Текст для чтения =
********************

Писатель Горький был принесен в жертву: на несколько лет он превратился в какого-то неофициального министра культуры, организатора общественных работ для выбитой из колеи, голодающей интеллигенции. Эти работы походили на сооружение Вавилонской башни, они были рассчитаны на десятки лет: издательство «Всемирная литература» — для издания в русском переводе классиков всех времен и всех народов; «Комитет исторических пьес» — для театрализации ни больше — не меньше как всех главнейших событий мировой истории; «Дом искусств» — для объединения деятелей всех искусств; «Дом ученых» — для объединения всех ученых...
В столице, где тогда уже не было хлеба, света, трамваев, в атмосфере разрушения и катастрофы — эти затеи показались в лучшем смысле утопическими. Но Горький в них верил («надо верить») — и своей верой сумел заразить скептических петербуржцев: ученые академики, поэты, профессора, переводчики, драматурги — начали работать в созданных Горьким учреждениях, увлекаясь всё больше.

********************

Исследуемые данные =
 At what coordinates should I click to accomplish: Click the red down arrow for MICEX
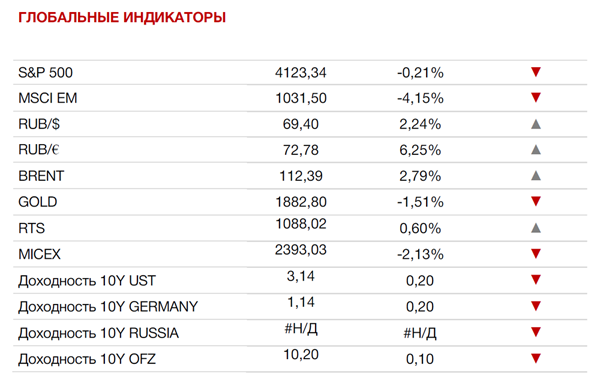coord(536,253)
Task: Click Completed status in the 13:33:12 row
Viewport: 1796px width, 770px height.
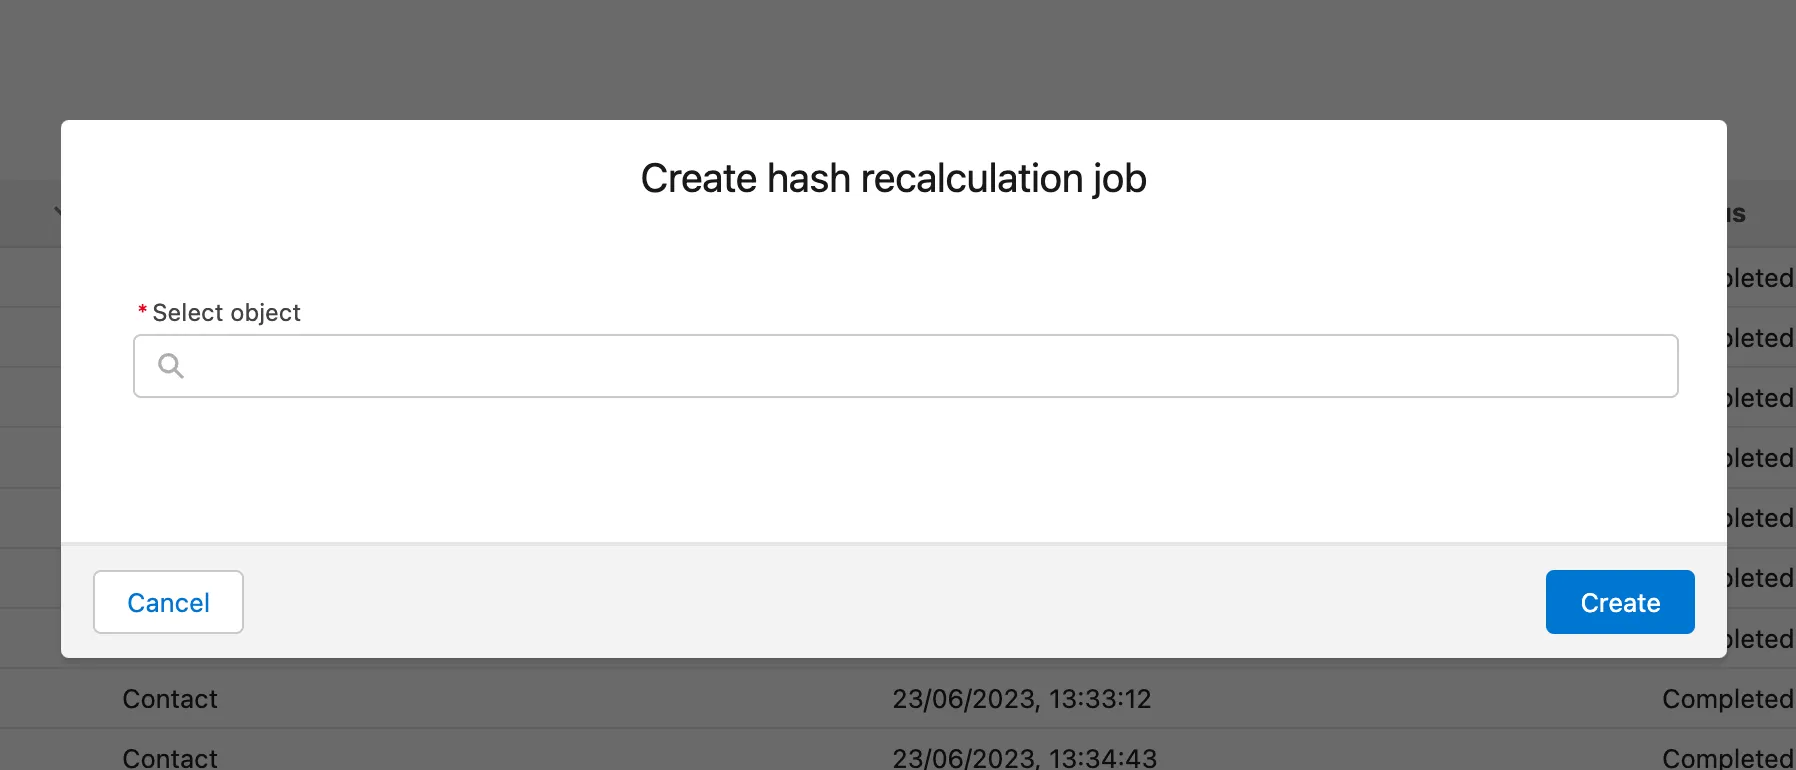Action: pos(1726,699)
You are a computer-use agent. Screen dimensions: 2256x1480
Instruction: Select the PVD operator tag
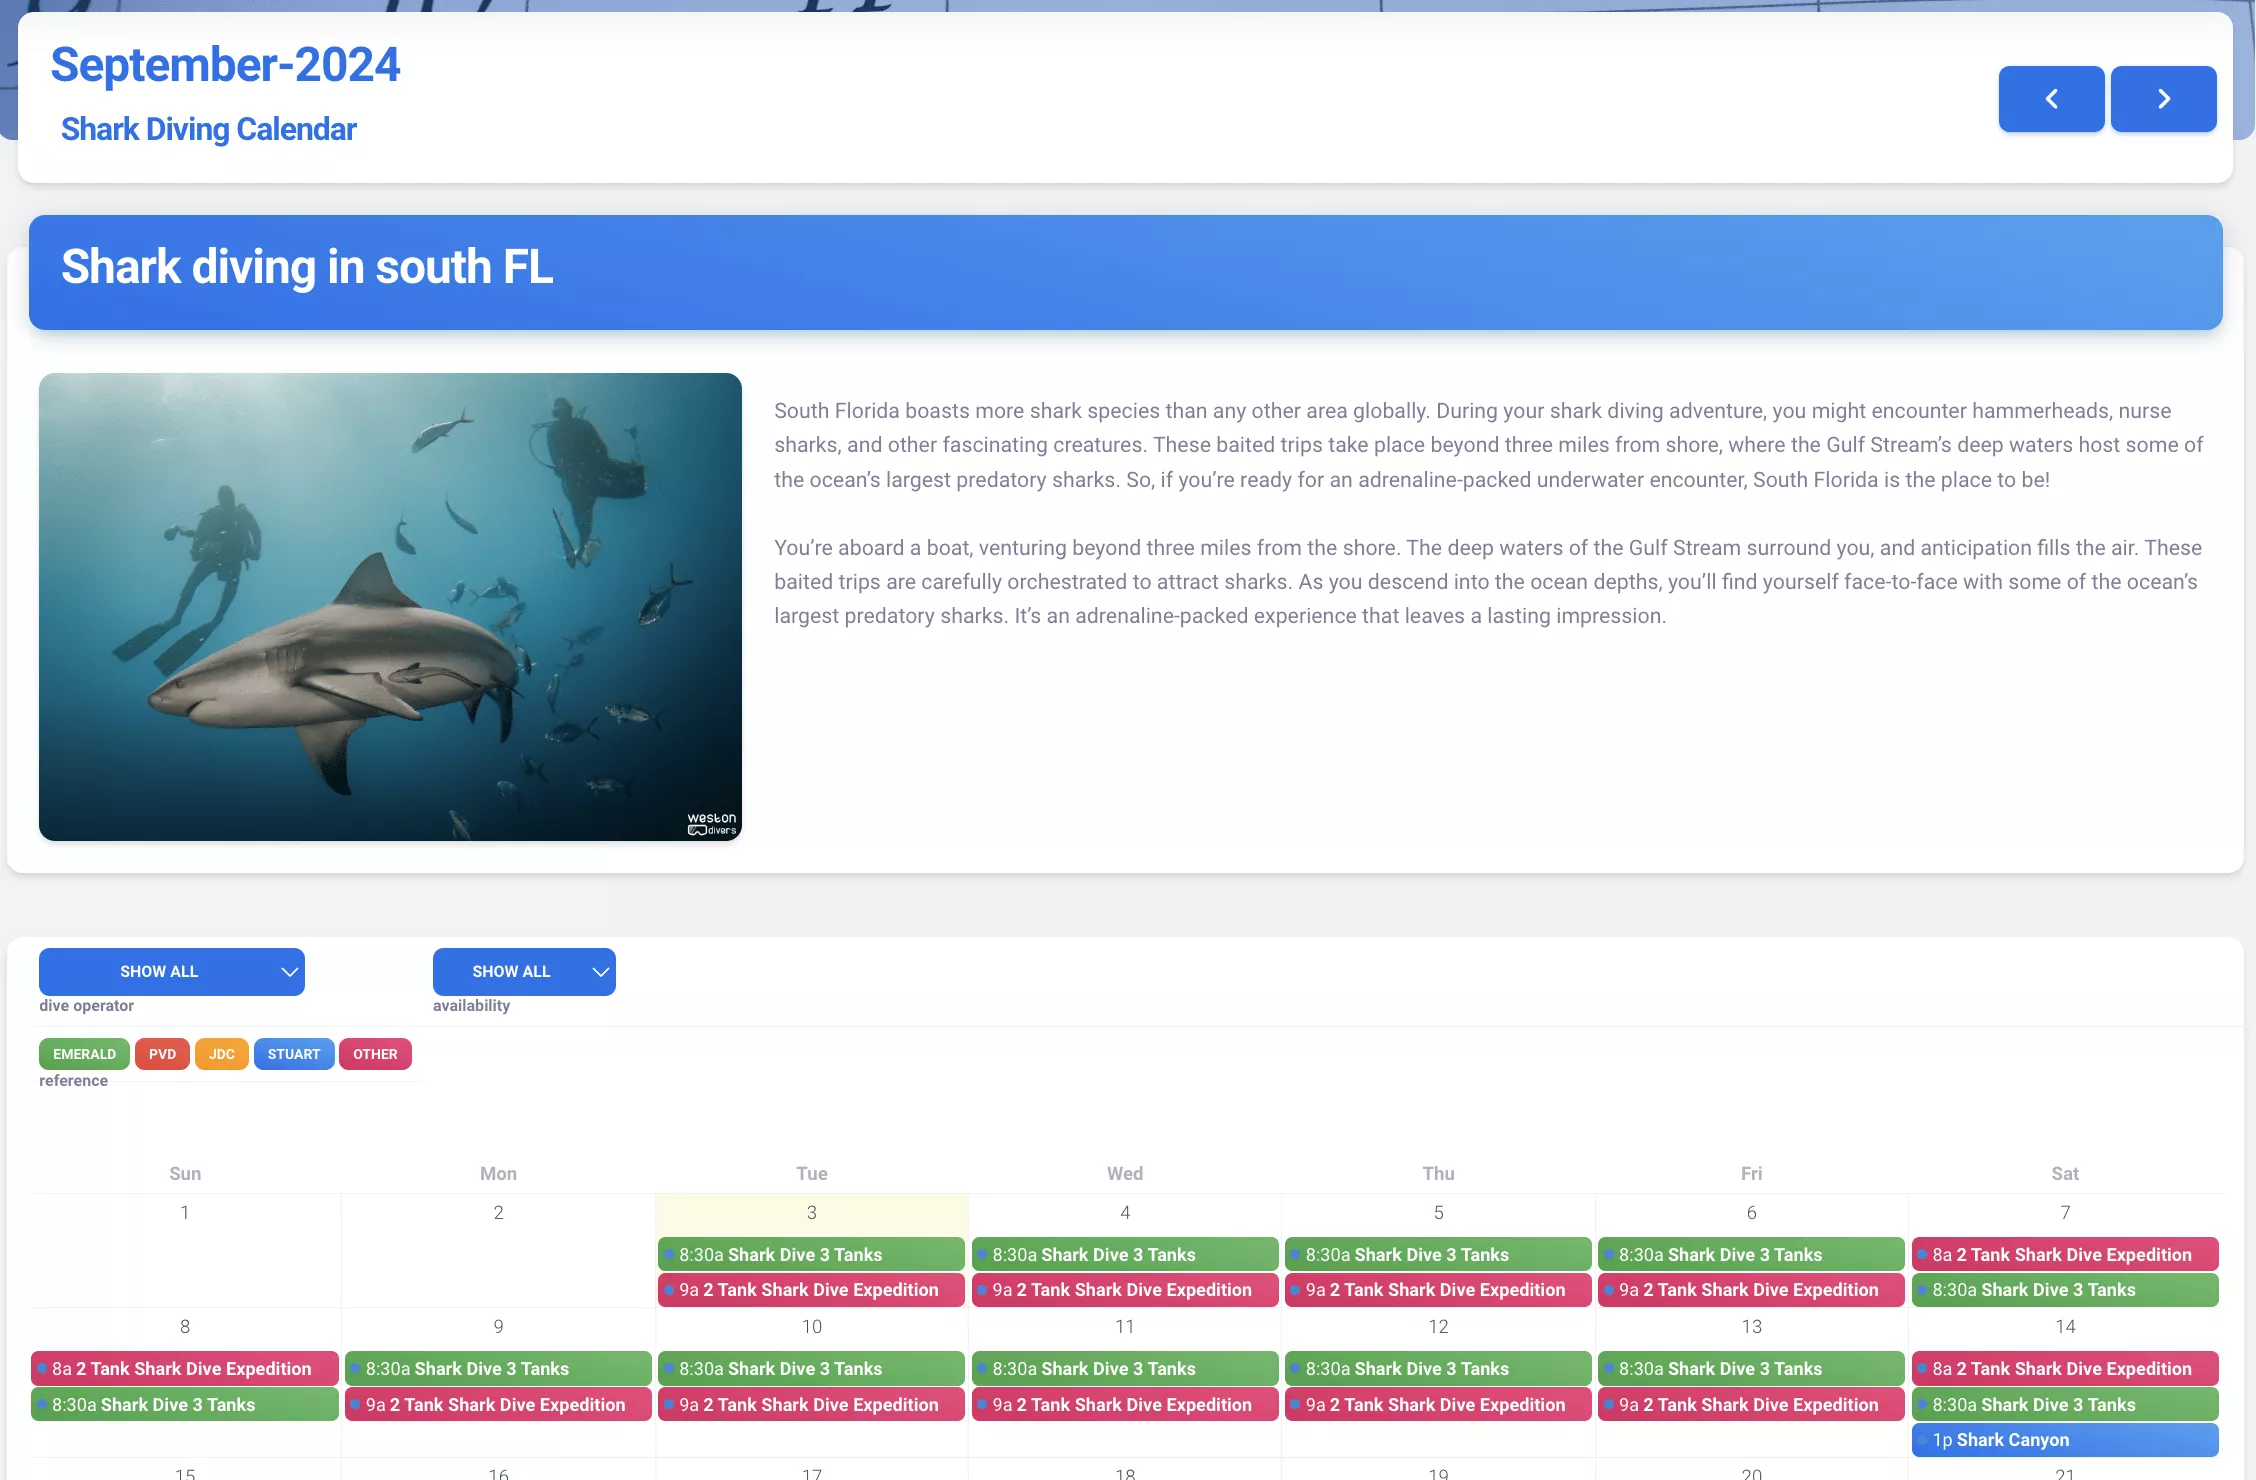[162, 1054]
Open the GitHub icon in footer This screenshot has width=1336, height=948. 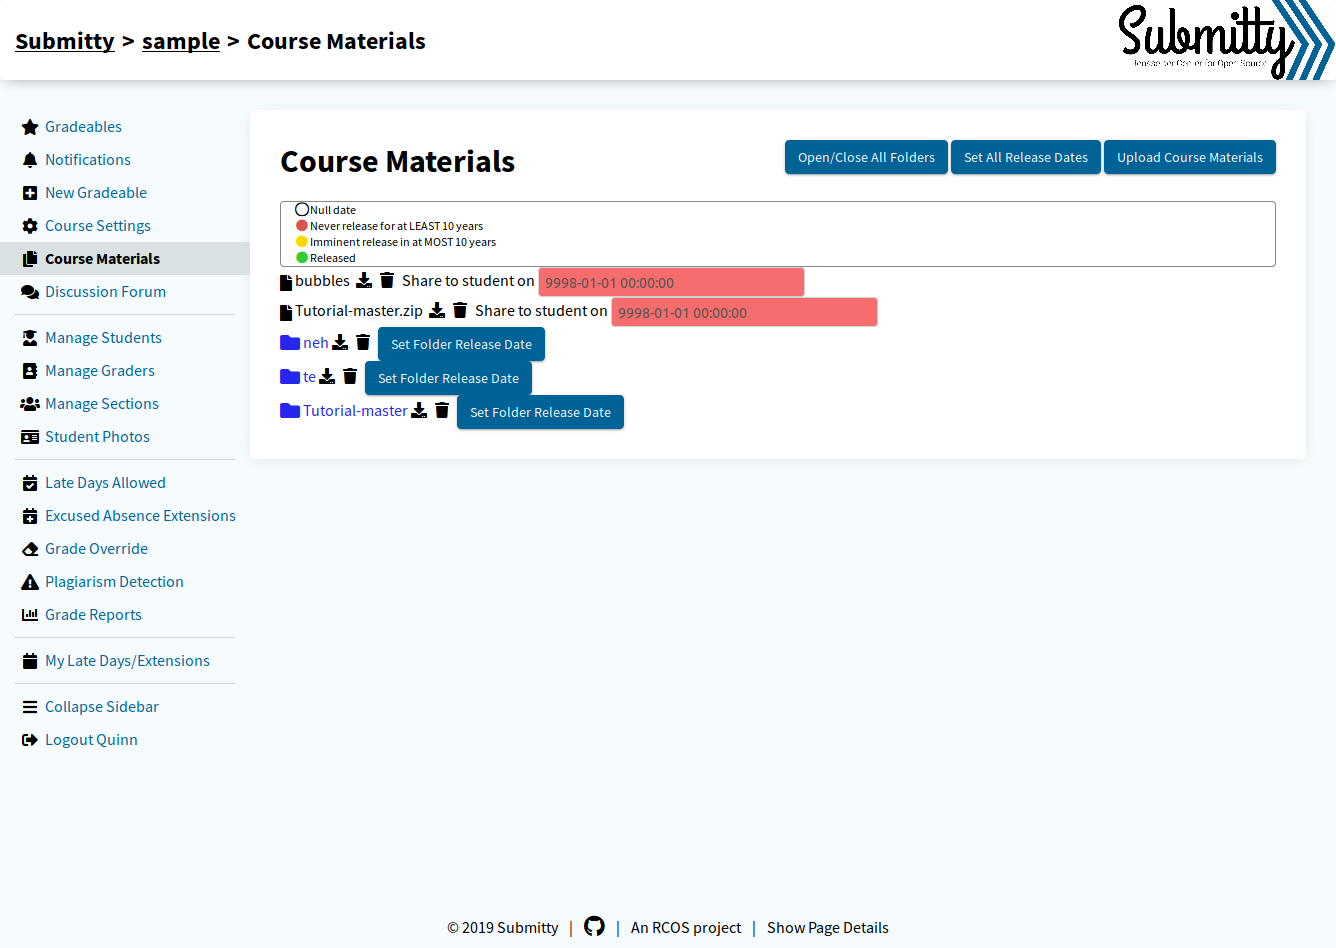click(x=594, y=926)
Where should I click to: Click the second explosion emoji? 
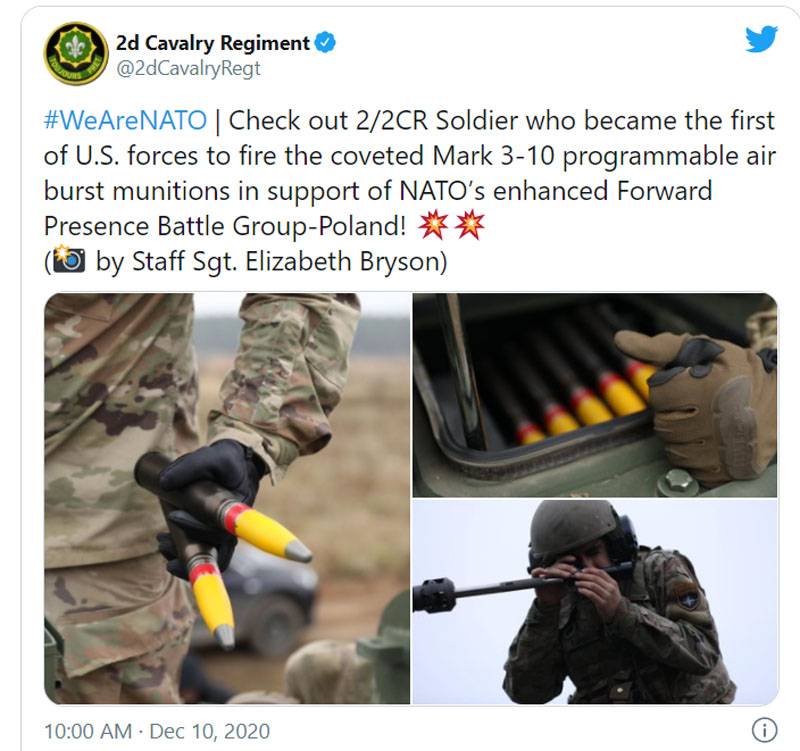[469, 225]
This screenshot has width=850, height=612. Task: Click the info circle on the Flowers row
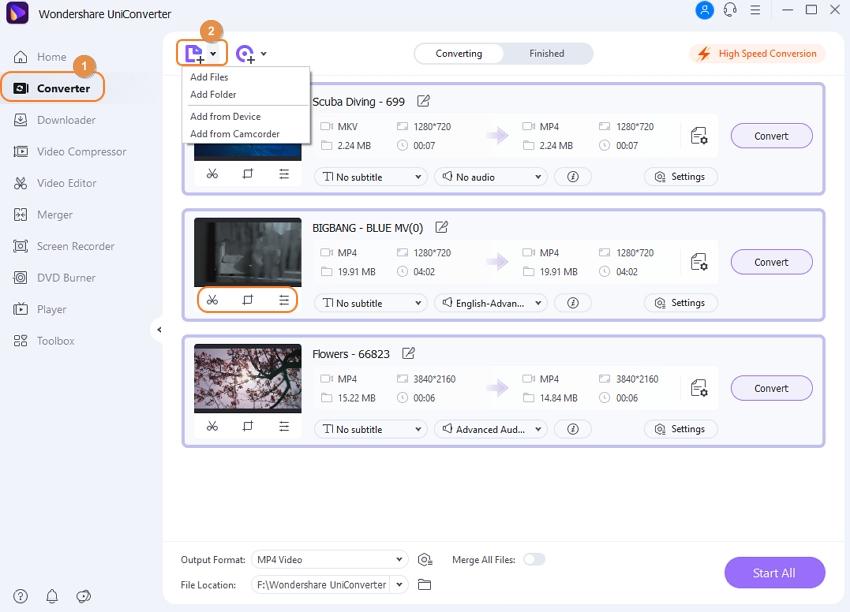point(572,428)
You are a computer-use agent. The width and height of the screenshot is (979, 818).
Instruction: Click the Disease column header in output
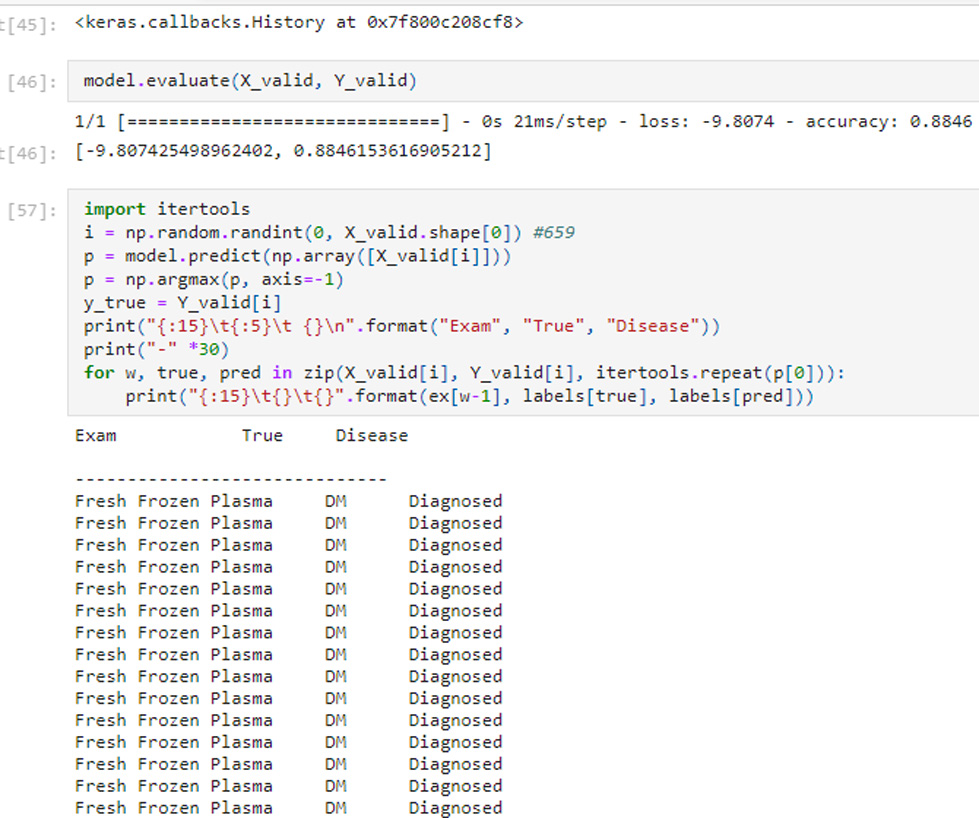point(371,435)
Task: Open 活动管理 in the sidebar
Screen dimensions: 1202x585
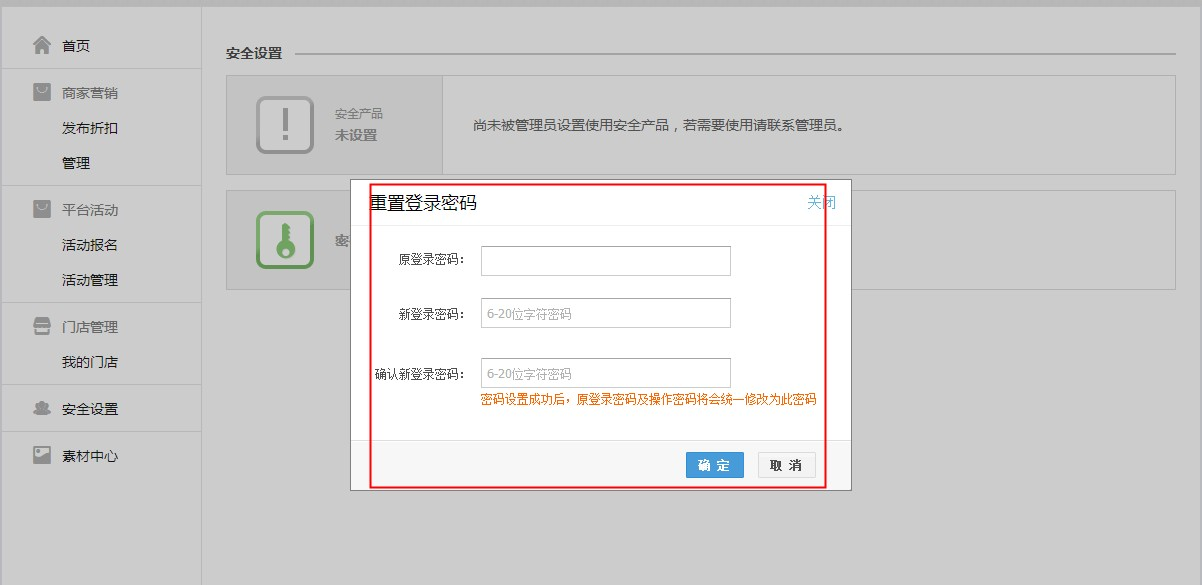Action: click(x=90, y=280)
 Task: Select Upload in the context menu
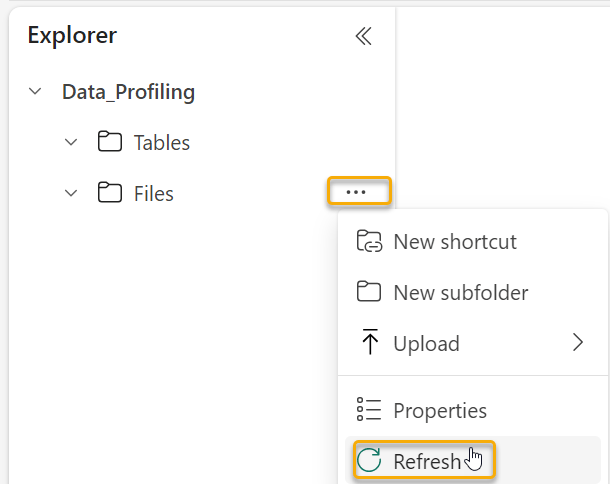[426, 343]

********************

Цель задания = Продолжите отрывок о Горьком и созданных им учреждениях, начав сразу после его последнего предложения. Строки представляют собой отдельный, самостоятельный материал.

Ответ на задание =
Я оказался в руководящих центрах трех или четырех из этих учреждений, где Горький всюду был неизменным президентом. Мне тогда приходилось встречаться с ним очень часто, и помню — я не раз с изумлением задавал себе вопрос: сколько часов в сутках у этого человека? Как у него, вечно покашливающего в прокуренные рыжие усы, наполовину съеденного туберкулезом, хватает сил на всё? Однажды я спросил его об этом. Он с таинственным видом подвел меня к буфету, вынул темный флакончик и объяснил, что — это настой из чудодейственного китайского корня женьшень, привезенный ему одним поклонником из Манчжурии. Но не правильнее ли, что этим женьшенем была его вера?
И другое, что у меня осталось в памяти: это спокойствие, уверенность, с каким он председательствовал на собраниях профессоров и академиков. Постороннему никогда бы не пришло в голову, что этот человек, с такой легкостью цитирующий имена и хронологические даты (память у него была исключительная) — бывший босяк, самоучка. Единственное, что его отличало от остальных — это, мягко говоря, своеобразное произношение иностранных имен и слов: ни одного иностранного языка он не знал.
Одною из тогдашних затей Горького было издать 100 томов лучших, избранных произведений русских авторов, начиная от Чехова. Об этом, сравнительно скромном по масштабу предприятии, я упоминаю потому, что оно дало мне случай быть свидетелем очень любопытной ситуации: Горький в качестве критика... Горького.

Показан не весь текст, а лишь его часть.